**THE PROBLEM:** Pick up the Vince Megna biography below where it stops and continue it.

**TEXT SECTION:**
Vince Megna (born August 24, 1944, in Iron Mountain, Michigan) is a Wisconsin attorney best known for representing consumers in 'lemon law' suits against motor vehicle manufacturers. Lemon laws are a type of consumer protection legislation that offers recourse to buyers of motor vehicles with recurring mechanical or other problems that are not resolved within a reasonable time by the dealer or manufacturer.

==Legal career==
Megna graduated from Marquette University Law School in 1973. He has successfully represented consumers in more than 1,500 Lemon Law cases, won some of the biggest jury verdicts and lemon law settlements in the nation and has argued before both the Wisconsin Supreme Court and Court of Appeals. In 2003, Lawyers Weekly USA selected Megna one of the ten "Lawyers of the Year" for his work in consumer advocacy. In 2006, Megna prevailed in one of the largest Lemon Law verdicts in the nation, a $385,000 judgment against DaimlerChrysler Corporation over a defective Dodge Viper. In 2010, in a case that received worldwide media coverage, Megna obtained a $482,000 judgment against Mercedes-Benz for a $56,000 E class that wouldn't start.

In 2003, Megna released Bring on Goliath: Lemon Law Justice in America (Ken Press, Tucson, AZ). Ed Henry, retired Automotive Editor for Kiplinger's Personal Finance, critiqued the work as, exposing "a greedy grab for profits at the expense of consumers like none I have read in more than 20 years of automotive reporting". Warren Brown of The Washington Post called Bring on Goliath, "simply the best book I have ever read on consumer justice in the matter of gaining compensation for cars that just don't work." Academy Award winner and author Michael Moore gave Bring on Goliath a "thumbs up." The book inspired efforts in Hawaii to change its lemon law (HI HB 1753) into a more consumer friendly law identical to that of Wisconsin. The bill was strenuously opposed by the Hawaii Automobile Dealers Association.

**DATASET EXTRACT:**
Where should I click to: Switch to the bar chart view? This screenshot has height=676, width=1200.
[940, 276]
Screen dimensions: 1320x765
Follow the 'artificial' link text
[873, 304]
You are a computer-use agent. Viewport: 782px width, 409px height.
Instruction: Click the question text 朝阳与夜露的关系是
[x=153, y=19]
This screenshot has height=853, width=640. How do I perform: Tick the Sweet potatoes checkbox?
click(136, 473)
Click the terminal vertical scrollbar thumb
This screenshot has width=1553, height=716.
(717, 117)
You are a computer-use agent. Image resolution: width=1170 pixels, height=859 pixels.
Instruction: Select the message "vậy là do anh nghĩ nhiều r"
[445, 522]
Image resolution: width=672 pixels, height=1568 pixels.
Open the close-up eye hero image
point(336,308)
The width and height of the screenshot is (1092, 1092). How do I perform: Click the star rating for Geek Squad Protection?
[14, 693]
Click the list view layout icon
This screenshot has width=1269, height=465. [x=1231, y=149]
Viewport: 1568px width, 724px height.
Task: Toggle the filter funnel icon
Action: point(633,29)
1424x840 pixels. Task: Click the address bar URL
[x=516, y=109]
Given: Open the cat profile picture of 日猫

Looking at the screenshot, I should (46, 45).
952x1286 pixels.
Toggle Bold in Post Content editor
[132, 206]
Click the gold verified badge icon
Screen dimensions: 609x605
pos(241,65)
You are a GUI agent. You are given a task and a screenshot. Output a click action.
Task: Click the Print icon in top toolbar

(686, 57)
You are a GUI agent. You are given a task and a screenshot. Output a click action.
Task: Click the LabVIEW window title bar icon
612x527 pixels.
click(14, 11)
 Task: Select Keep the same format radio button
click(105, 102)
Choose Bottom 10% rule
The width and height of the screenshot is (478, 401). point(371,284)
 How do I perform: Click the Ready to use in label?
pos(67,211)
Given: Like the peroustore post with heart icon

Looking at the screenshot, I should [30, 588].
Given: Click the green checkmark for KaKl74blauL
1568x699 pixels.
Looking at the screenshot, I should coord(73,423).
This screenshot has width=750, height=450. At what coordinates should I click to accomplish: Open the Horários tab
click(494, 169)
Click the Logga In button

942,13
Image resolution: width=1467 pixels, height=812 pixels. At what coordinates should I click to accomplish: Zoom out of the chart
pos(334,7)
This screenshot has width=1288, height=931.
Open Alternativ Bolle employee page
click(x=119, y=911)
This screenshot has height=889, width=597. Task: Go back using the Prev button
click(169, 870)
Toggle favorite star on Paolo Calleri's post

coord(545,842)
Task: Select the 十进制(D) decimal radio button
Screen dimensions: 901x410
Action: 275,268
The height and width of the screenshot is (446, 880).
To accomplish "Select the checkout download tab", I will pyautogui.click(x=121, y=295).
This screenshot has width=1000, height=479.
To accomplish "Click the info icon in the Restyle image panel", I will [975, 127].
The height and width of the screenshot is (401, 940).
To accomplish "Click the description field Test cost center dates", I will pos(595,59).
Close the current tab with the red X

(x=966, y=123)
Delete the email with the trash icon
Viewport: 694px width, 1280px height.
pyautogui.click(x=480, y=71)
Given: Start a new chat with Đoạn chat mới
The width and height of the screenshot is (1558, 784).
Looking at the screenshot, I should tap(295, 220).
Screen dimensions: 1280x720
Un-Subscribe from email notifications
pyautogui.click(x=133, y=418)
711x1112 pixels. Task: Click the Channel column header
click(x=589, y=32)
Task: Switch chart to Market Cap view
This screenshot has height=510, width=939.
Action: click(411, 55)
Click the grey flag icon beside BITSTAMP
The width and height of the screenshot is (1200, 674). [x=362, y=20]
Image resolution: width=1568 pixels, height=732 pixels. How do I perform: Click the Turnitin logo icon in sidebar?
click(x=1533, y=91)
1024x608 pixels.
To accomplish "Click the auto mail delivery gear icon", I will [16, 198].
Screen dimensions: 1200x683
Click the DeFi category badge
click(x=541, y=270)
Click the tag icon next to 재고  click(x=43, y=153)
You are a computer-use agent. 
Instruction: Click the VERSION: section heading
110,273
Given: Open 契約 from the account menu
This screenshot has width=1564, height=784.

**OUTPUT FOR THIS TASK:**
In 2006, the satirical and irreverent rant on society, religion, truth and the legal profession was published in Vince Megna's second book Lap Dancers Don't Take Checks: The Truth about Law, Lawyers and other Trivialities (Ken Press). Johnny Dark, the oldest CBS page from the Late Show with David Letterman, wrote the foreword.

===Campaign for Supreme Court of Wisconsin===

In 2013, Mr. Megna ran for a ten-year term on the Wisconsin Supreme Court against incumbent Patience D. Roggensack and Ed Fallone. In Wisconsin all judicial races are non-partisan.

==Tesla Motors controversy==
On April 9, 2014, when Tesla Motors released a statement regarding a suit filed against them from Megna. Tesla's statement claimed that Megna had filed suit because they ignored three demands for a buy-back from his client. Tesla, claiming only to have received one request in November 2013, as a prerequisite for pursuing the claim in Wisconsin.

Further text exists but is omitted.